Le petit animal semblait soûl. Cet effet était-il dû au thé ? Peut-être ne devait-il pas en abuser pour cette raison ? Et puis, il n'était même pas midi selon Lewis. Il le réalisa seulement maintenant.
"Excusez-moi, mais n'est-il pas un peu tôt pour prendre le thé ?
-Il a raison, reconnut le Lièvre. Avez-vous l'heure ?
-Laissez-moi regarder, dit le Chapelier en sortant sa montre de son gousset. Il est cinq heures.
-Déjà ! fit le garçon que cela surprenait.
-Ah non, il est neuf heures.
-Quoi ?
-Il ne sait pas..., fit le Loir en riant. Il ne sait pas...pas pas pas...pas...
-Je ne sais pas quoi ?
-Je t'explique, débuta le Chapelier. Il semblerait que le Temps ait subi une contrariété. Laquelle a dû être très déplaisante, puisqu'il a décidé de faire comme bon lui semble. Parfois il s'arrête.
-Mais...il fait encore bien jour. Si...
-Le Jour ! cria le Loir. Lui et la Nuit se fiche pas mal du Temps ! Pour eux c'est "Qu'il boude ! Nous n'allons pas tout changer pour lui".
-Vous voulez dire...que le temps..., murmura Lewis comme pour lui-même.
-Alors Chapelier, reprit le Lièvre. Je ne vois pas, vraiment ?

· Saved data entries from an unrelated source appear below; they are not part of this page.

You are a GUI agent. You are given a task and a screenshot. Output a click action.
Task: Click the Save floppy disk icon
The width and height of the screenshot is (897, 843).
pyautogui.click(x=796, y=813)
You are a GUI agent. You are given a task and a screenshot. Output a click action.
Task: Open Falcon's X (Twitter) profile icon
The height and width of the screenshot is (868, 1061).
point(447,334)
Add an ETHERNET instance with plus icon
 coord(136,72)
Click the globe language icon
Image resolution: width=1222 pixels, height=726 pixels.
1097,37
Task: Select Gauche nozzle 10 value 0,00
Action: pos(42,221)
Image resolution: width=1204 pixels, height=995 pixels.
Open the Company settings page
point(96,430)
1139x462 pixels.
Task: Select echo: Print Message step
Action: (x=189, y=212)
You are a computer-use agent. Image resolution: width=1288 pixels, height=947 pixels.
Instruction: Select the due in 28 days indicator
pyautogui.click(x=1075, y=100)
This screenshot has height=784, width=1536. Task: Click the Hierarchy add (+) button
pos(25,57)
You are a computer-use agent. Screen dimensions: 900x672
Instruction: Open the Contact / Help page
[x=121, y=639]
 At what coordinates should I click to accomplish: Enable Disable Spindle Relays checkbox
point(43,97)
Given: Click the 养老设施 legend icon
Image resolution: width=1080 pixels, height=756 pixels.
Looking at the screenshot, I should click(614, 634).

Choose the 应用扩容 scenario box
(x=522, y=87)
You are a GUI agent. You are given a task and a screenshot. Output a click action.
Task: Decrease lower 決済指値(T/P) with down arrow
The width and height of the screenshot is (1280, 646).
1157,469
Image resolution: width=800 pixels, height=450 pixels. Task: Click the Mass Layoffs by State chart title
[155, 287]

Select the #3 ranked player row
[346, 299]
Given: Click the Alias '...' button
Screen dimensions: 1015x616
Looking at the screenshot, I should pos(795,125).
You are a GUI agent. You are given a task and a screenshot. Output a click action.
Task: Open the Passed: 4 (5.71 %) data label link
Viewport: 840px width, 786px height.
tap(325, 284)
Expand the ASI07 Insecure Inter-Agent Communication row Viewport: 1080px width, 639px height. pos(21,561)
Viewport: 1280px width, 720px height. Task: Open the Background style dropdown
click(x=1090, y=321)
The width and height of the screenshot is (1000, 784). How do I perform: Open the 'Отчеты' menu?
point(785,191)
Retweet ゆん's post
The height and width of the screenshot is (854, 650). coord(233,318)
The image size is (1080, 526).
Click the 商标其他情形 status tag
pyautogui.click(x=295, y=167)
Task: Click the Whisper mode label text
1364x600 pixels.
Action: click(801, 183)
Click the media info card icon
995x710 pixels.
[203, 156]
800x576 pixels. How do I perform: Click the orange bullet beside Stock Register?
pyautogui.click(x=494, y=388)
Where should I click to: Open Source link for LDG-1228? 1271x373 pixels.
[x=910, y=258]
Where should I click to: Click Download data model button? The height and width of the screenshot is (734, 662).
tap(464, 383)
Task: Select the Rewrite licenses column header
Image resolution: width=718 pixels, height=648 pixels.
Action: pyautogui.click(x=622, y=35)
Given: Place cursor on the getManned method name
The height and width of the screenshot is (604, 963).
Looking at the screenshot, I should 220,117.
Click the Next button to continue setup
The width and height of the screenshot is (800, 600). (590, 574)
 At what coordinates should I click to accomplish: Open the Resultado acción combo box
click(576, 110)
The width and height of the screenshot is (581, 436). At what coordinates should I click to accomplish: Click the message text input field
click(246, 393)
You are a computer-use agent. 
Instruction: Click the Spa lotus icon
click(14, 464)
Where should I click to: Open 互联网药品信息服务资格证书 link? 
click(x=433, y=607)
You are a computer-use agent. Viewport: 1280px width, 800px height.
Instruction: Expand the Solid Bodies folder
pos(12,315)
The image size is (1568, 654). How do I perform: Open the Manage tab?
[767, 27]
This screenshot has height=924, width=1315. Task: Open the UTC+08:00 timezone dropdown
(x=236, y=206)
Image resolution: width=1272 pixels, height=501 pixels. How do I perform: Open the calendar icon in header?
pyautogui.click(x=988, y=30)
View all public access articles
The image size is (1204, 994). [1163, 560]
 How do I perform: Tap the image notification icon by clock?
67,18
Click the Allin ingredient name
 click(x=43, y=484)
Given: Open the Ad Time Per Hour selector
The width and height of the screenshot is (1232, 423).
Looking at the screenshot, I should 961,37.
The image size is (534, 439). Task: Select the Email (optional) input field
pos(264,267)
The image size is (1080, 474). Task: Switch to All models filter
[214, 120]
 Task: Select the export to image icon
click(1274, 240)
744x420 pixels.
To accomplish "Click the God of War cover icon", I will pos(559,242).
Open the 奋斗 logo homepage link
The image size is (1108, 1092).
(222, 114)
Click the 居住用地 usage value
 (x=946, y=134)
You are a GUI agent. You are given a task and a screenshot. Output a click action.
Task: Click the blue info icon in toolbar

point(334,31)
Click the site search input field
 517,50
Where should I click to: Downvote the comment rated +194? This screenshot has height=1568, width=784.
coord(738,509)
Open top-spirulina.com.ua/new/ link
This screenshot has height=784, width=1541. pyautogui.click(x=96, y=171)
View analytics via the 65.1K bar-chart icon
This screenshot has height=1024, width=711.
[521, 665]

-Oui, donnez-nous la réponse, Chapelier, insista le Loir. Pourquoi un corbeau ressemble-t-il à un bureau ? Allons !
-Eh bien...diantre...je ne sais pas, dit-il en souriant."
La conversation partit en éclats de rire. Seul le jeune garçon ne riait pas. Le temps s'écoulait différemment ici. Mais alors quel impact avait-il réellement ? Le Chapelier avait-il seulement conscience du temps qu'il avait passé ici ? Quel était son âge véritable ? Depuis combien de temps Lewis était-il vraiment arrivé ?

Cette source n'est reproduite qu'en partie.